§ Work to do
Retype all of the items below character for character, coordinates included, and omit the pictures.

[Document and screenshot pointing items]
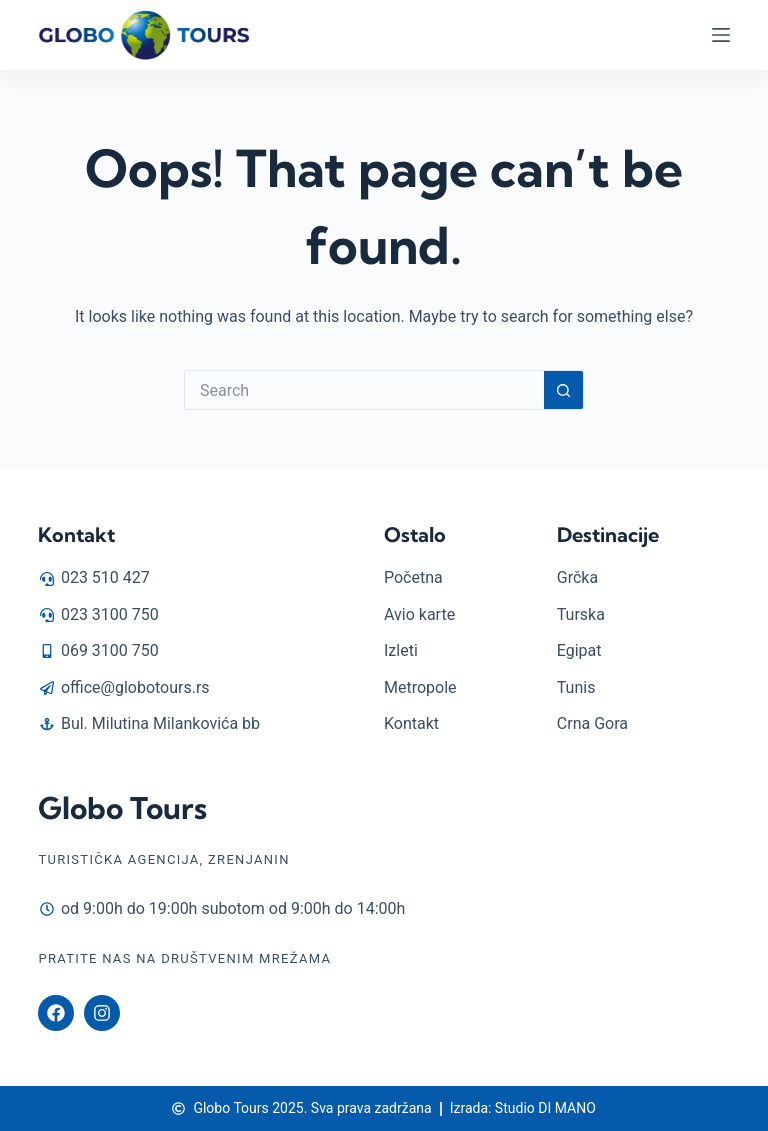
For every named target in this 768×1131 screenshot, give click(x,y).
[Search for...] (364, 390)
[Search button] (564, 390)
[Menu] (721, 35)
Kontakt (76, 534)
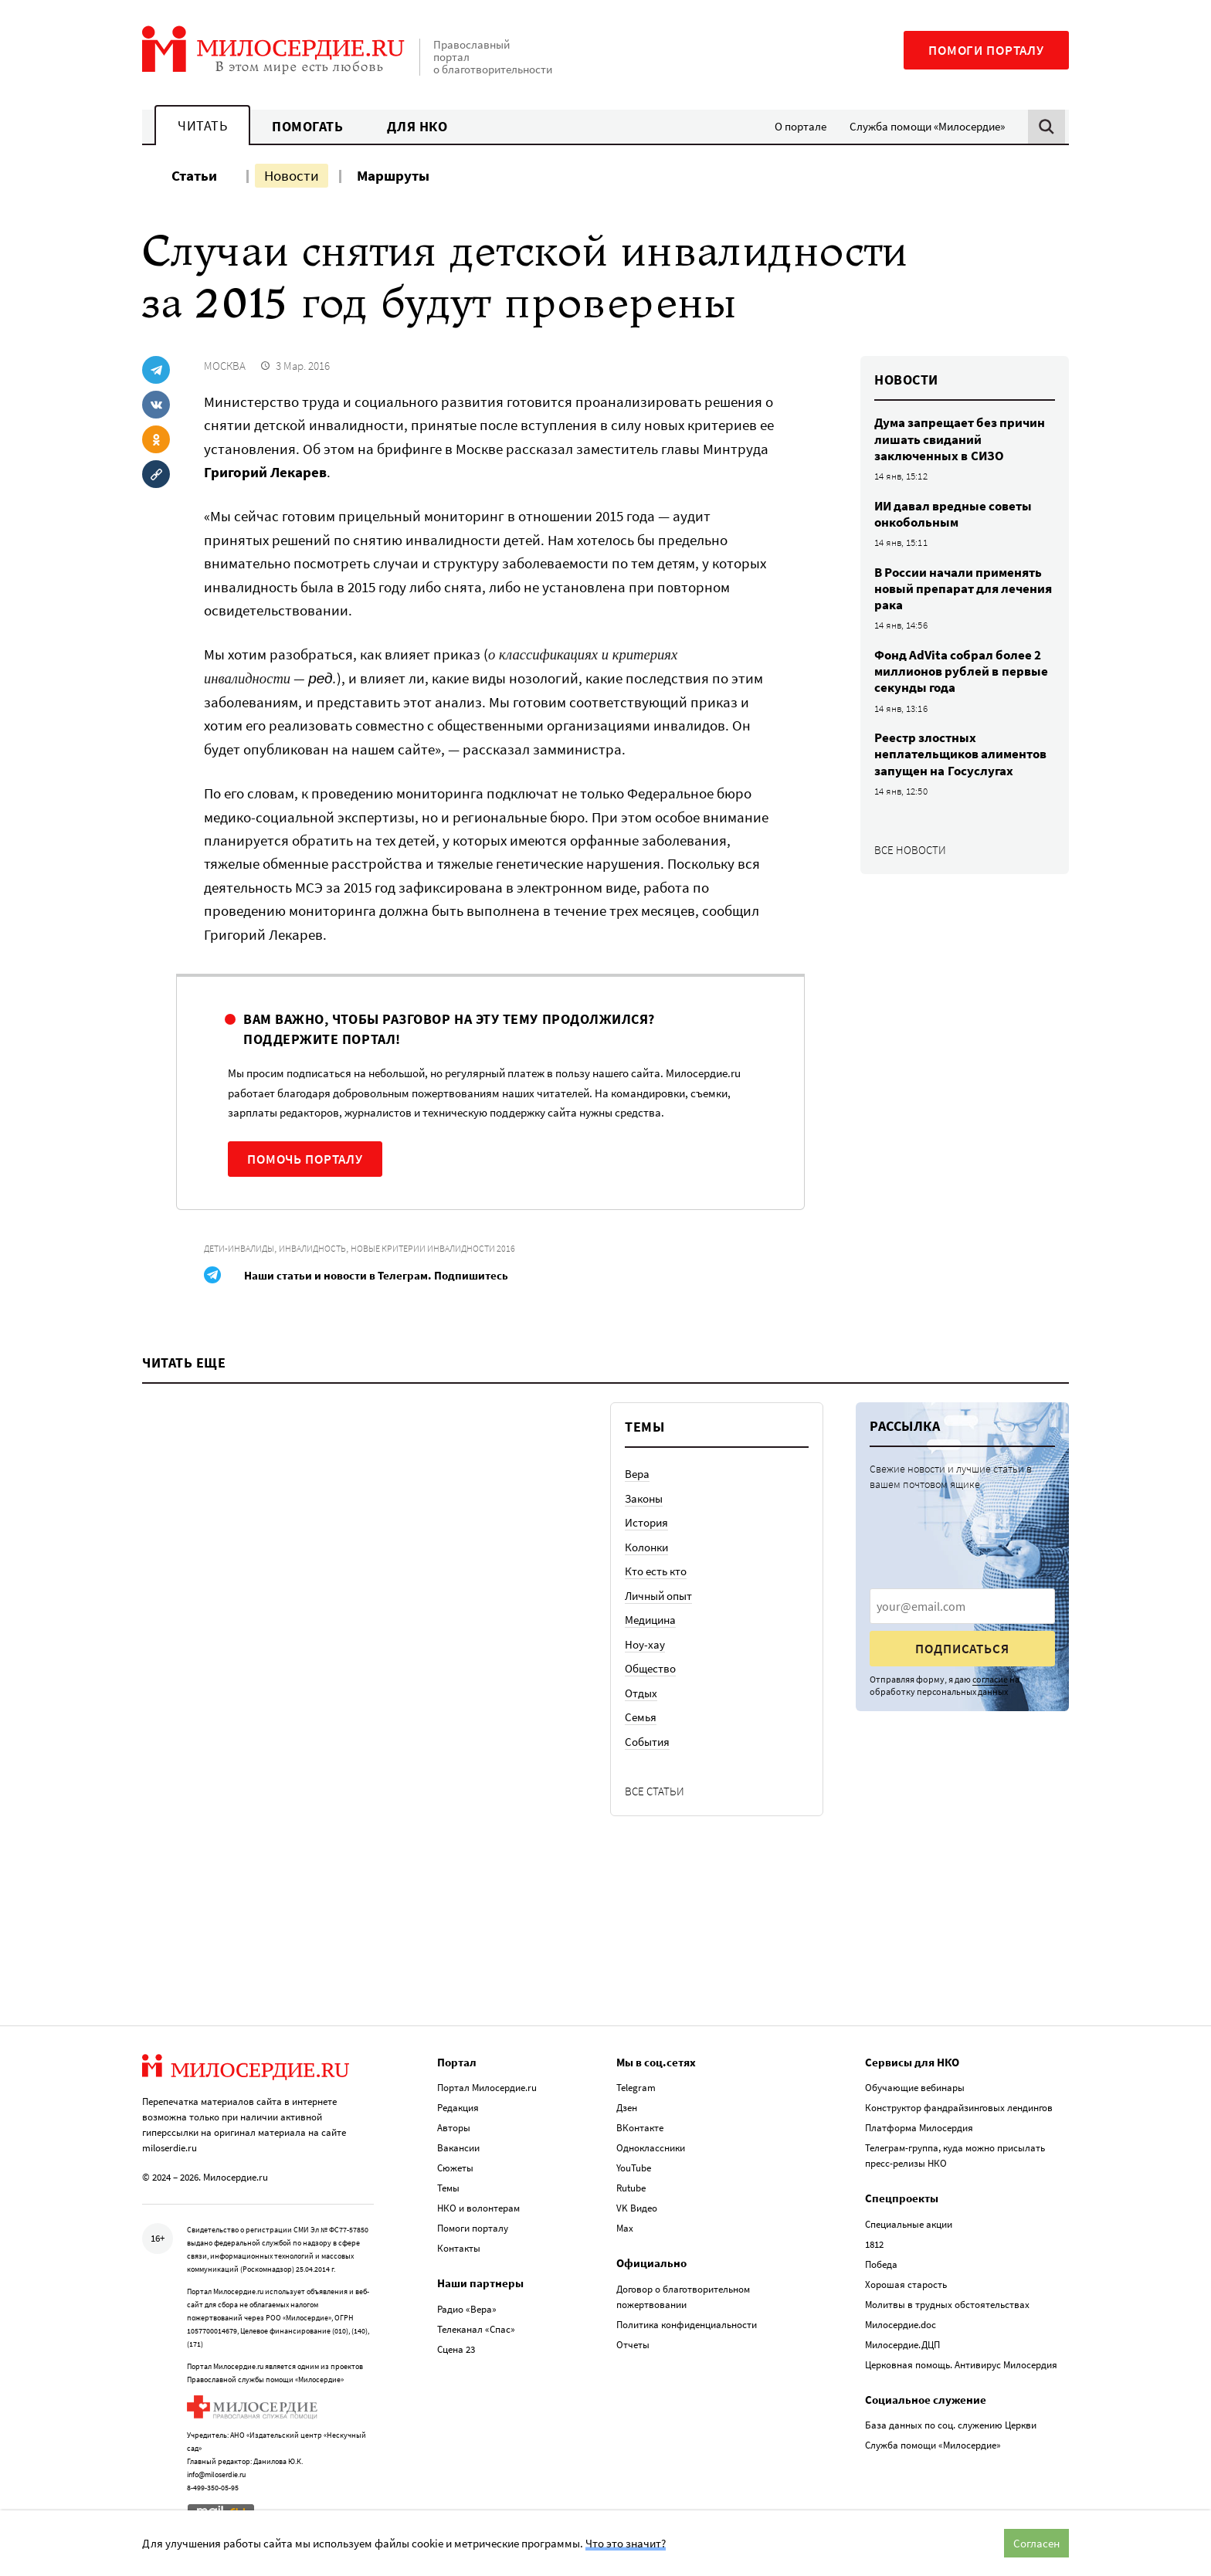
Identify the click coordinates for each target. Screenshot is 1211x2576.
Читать (202, 125)
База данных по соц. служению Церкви (950, 2422)
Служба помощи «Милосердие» (927, 126)
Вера (637, 1473)
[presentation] (962, 1606)
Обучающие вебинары (915, 2085)
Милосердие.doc (900, 2322)
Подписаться (962, 1648)
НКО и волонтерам (478, 2205)
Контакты (458, 2245)
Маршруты (393, 175)
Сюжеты (455, 2165)
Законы (644, 1498)
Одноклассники (650, 2145)
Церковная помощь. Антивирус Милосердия (961, 2362)
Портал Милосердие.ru (487, 2085)
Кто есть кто (656, 1571)
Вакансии (458, 2145)
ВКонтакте (639, 2125)
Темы (448, 2185)
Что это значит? (625, 2543)
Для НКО (417, 126)
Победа (881, 2262)
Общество (650, 1668)
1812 (874, 2242)
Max (624, 2225)
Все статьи (654, 1791)
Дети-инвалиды (239, 1248)
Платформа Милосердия (919, 2125)
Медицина (650, 1619)
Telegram (636, 2085)
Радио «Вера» (467, 2306)
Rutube (631, 2185)
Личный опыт (658, 1595)
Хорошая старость (906, 2282)
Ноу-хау (645, 1644)
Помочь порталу (305, 1159)
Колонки (646, 1547)
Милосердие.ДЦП (902, 2342)
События (647, 1741)
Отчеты (633, 2342)
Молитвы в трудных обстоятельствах (947, 2302)
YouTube (633, 2165)
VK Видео (636, 2205)
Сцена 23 (456, 2347)
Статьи (194, 175)
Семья (640, 1717)
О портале (800, 126)
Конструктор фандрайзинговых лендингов (959, 2105)
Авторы (453, 2125)
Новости (291, 175)
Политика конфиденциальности (686, 2322)
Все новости (910, 849)
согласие (990, 1679)
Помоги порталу (986, 50)
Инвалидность (312, 1248)
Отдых (641, 1693)
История (646, 1522)
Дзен (626, 2105)
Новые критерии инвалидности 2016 (433, 1248)
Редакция (458, 2105)
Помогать (307, 126)
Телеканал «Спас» (476, 2327)
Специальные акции (908, 2222)
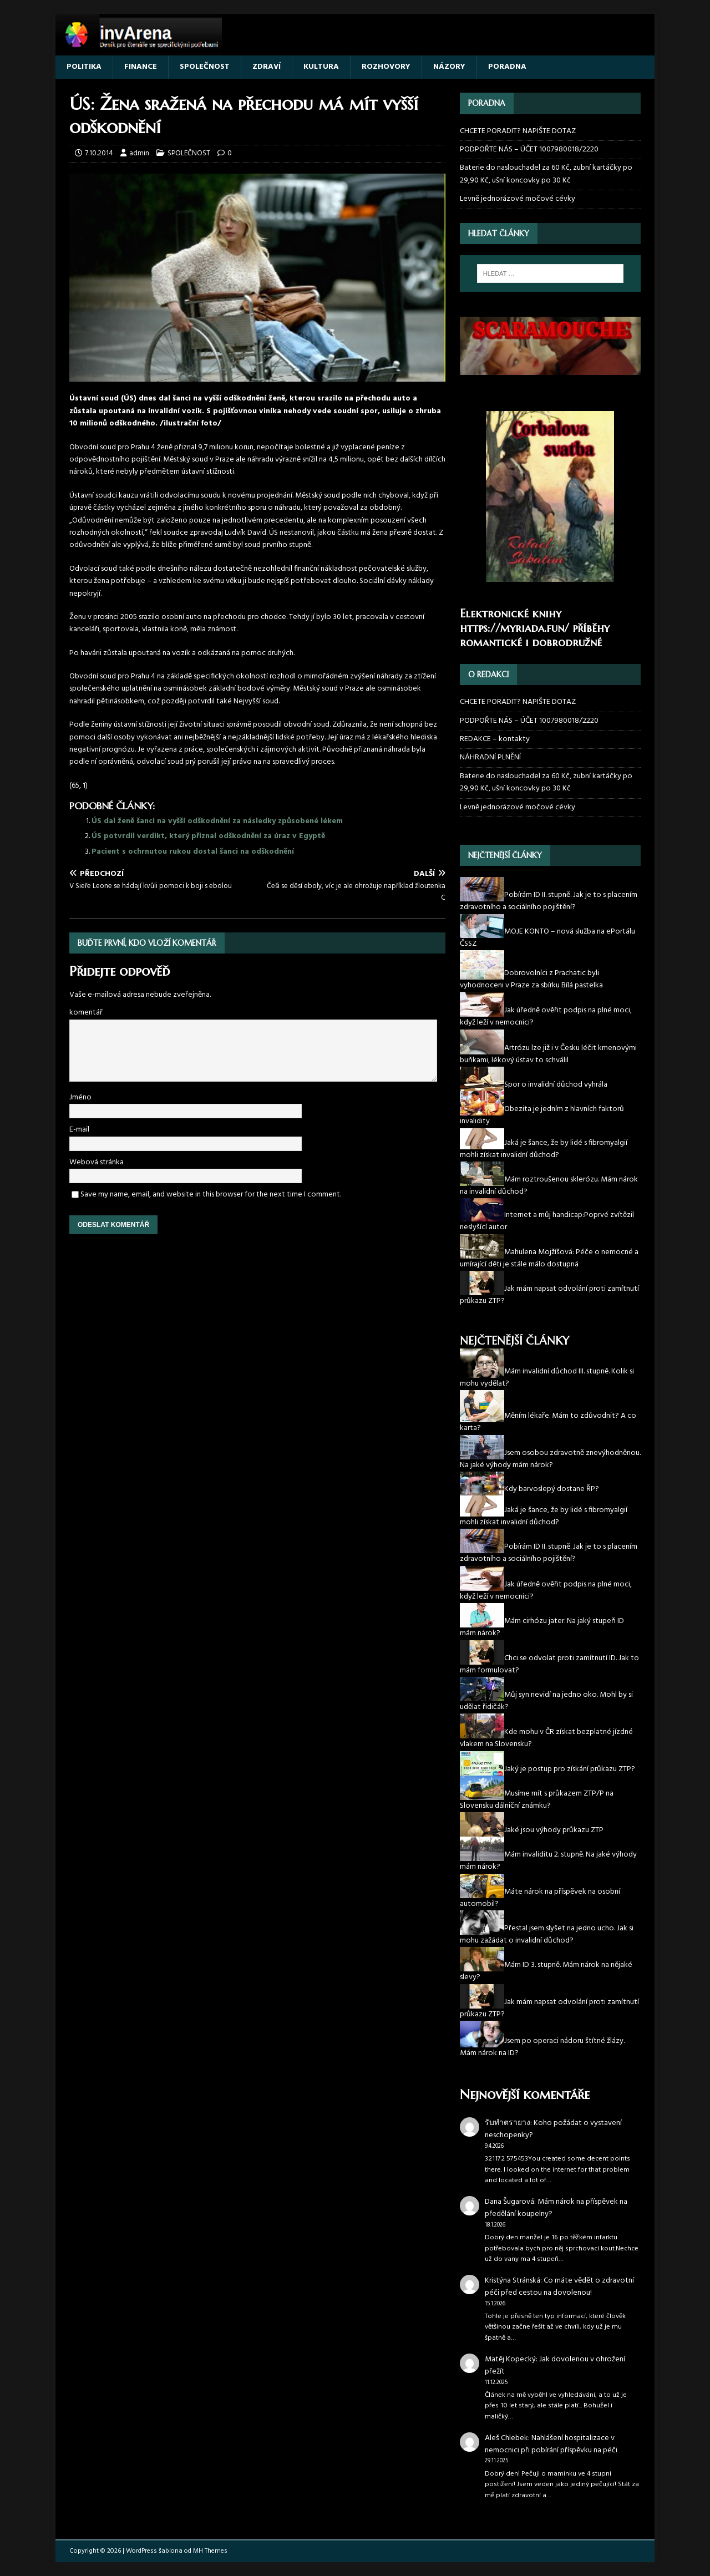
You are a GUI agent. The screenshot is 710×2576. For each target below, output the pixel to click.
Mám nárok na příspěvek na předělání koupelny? (556, 2207)
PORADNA (507, 66)
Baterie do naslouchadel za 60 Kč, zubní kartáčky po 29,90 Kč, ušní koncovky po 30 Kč (546, 173)
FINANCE (140, 66)
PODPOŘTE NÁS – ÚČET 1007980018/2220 (530, 149)
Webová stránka (96, 1162)
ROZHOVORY (386, 66)
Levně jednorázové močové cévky (517, 198)
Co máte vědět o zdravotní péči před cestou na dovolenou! (559, 2286)
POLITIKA (84, 66)
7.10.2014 (99, 153)
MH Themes (210, 2551)
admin (139, 153)
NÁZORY (449, 66)
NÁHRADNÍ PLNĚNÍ (490, 757)
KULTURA (321, 66)
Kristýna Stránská (512, 2280)
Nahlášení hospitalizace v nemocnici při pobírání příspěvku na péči (551, 2444)
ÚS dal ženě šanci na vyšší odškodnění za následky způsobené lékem (217, 821)
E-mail (79, 1129)
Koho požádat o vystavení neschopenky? (553, 2129)
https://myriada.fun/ (514, 628)
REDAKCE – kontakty (495, 739)
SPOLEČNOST (205, 66)
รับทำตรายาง (507, 2123)
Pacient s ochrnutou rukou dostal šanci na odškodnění (193, 851)
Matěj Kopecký (510, 2359)
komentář (86, 1012)
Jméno (80, 1097)
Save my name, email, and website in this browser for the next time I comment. (210, 1194)
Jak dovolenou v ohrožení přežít (555, 2365)
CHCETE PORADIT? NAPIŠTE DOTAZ (518, 131)
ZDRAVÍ (266, 66)
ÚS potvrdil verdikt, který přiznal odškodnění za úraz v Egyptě (208, 836)
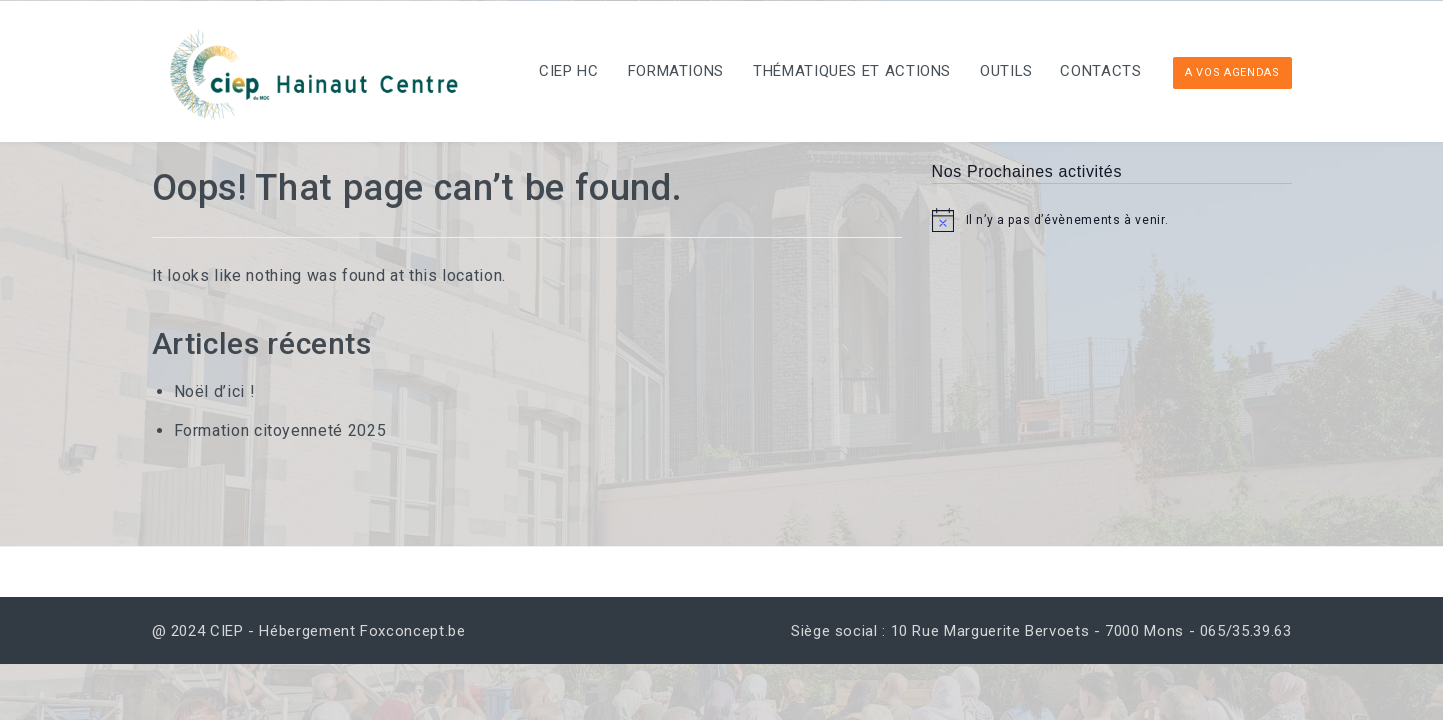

§ Exercise output
For every named target in this 768×1131 screenshot, give click(x,y).
[Search for...] (364, 390)
[Search button] (564, 390)
[Menu] (721, 35)
Kontakt (76, 534)
Identify the click coordinates for each target. Screenshot is 1211x2576.
Читать (202, 125)
База данных по соц. служению Церкви (950, 2422)
Служба помощи «Милосердие» (927, 126)
Вера (637, 1473)
[presentation] (962, 1606)
Обучающие вебинары (915, 2085)
Милосердие.doc (900, 2322)
Подписаться (962, 1648)
НКО и волонтерам (478, 2205)
Контакты (458, 2245)
Маршруты (393, 175)
Сюжеты (455, 2165)
Законы (644, 1498)
Одноклассники (650, 2145)
Церковная помощь. Антивирус Милосердия (961, 2362)
Портал Милосердие.ru (487, 2085)
Кто есть кто (656, 1571)
Вакансии (458, 2145)
ВКонтакте (639, 2125)
Темы (448, 2185)
Что это значит? (625, 2543)
Для НКО (417, 126)
Победа (881, 2262)
Общество (650, 1668)
1812 (874, 2242)
Max (624, 2225)
Все статьи (654, 1791)
Дети-инвалиды (239, 1248)
Платформа Милосердия (919, 2125)
Медицина (650, 1619)
Telegram (636, 2085)
Радио «Вера» (467, 2306)
Rutube (631, 2185)
Личный опыт (658, 1595)
Хорошая старость (906, 2282)
Ноу-хау (645, 1644)
Помочь порталу (305, 1159)
Колонки (646, 1547)
Милосердие.ДЦП (902, 2342)
События (647, 1741)
Отчеты (633, 2342)
Молитвы в трудных обстоятельствах (947, 2302)
YouTube (633, 2165)
VK Видео (636, 2205)
Сцена 23 (456, 2347)
Статьи (194, 175)
Семья (640, 1717)
О портале (800, 126)
Конструктор фандрайзинговых лендингов (959, 2105)
Авторы (453, 2125)
Новости (291, 175)
Политика конфиденциальности (686, 2322)
Все новости (910, 849)
согласие (990, 1679)
Помоги порталу (986, 50)
Инвалидность (312, 1248)
Отдых (641, 1693)
История (646, 1522)
Дзен (626, 2105)
Новые критерии инвалидности 2016 (433, 1248)
Редакция (458, 2105)
Помогать (307, 126)
Телеканал «Спас» (476, 2327)
Специальные акции (908, 2222)
You are a GUI agent. The screenshot is 710×2576. For each target below, output the pixel to click.
Mám nárok na příspěvek na předělání koupelny? (556, 2207)
PORADNA (507, 66)
Baterie do naslouchadel za 60 Kč, zubní kartáčky po 29,90 Kč, ušní koncovky po 30 Kč (546, 173)
FINANCE (140, 66)
PODPOŘTE NÁS – ÚČET 1007980018/2220 (530, 149)
Webová stránka (96, 1162)
ROZHOVORY (386, 66)
Levně jednorázové močové cévky (517, 198)
Co máte vědět o zdravotní péči před cestou na dovolenou! (559, 2286)
POLITIKA (84, 66)
7.10.2014 (99, 153)
MH Themes (210, 2551)
admin (139, 153)
NÁZORY (449, 66)
NÁHRADNÍ PLNĚNÍ (490, 757)
KULTURA (321, 66)
Kristýna Stránská (512, 2280)
Nahlášení hospitalizace v nemocnici při pobírání příspěvku na péči (551, 2444)
ÚS dal ženě šanci na vyšší odškodnění za následky způsobené lékem (217, 821)
E-mail (79, 1129)
Koho požádat o vystavení neschopenky? (553, 2129)
https://myriada.fun/ (514, 628)
REDAKCE – kontakty (495, 739)
SPOLEČNOST (205, 66)
รับทำตรายาง (507, 2123)
Pacient s ochrnutou rukou dostal šanci na odškodnění (193, 851)
Matěj Kopecký (510, 2359)
komentář (86, 1012)
Jméno (80, 1097)
Save my name, email, and website in this browser for the next time I comment. (210, 1194)
Jak dovolenou v ohrožení přežít (555, 2365)
CHCETE PORADIT? NAPIŠTE DOTAZ (518, 131)
ZDRAVÍ (266, 66)
ÚS potvrdil verdikt, který přiznal odškodnění za úraz v Egyptě (208, 836)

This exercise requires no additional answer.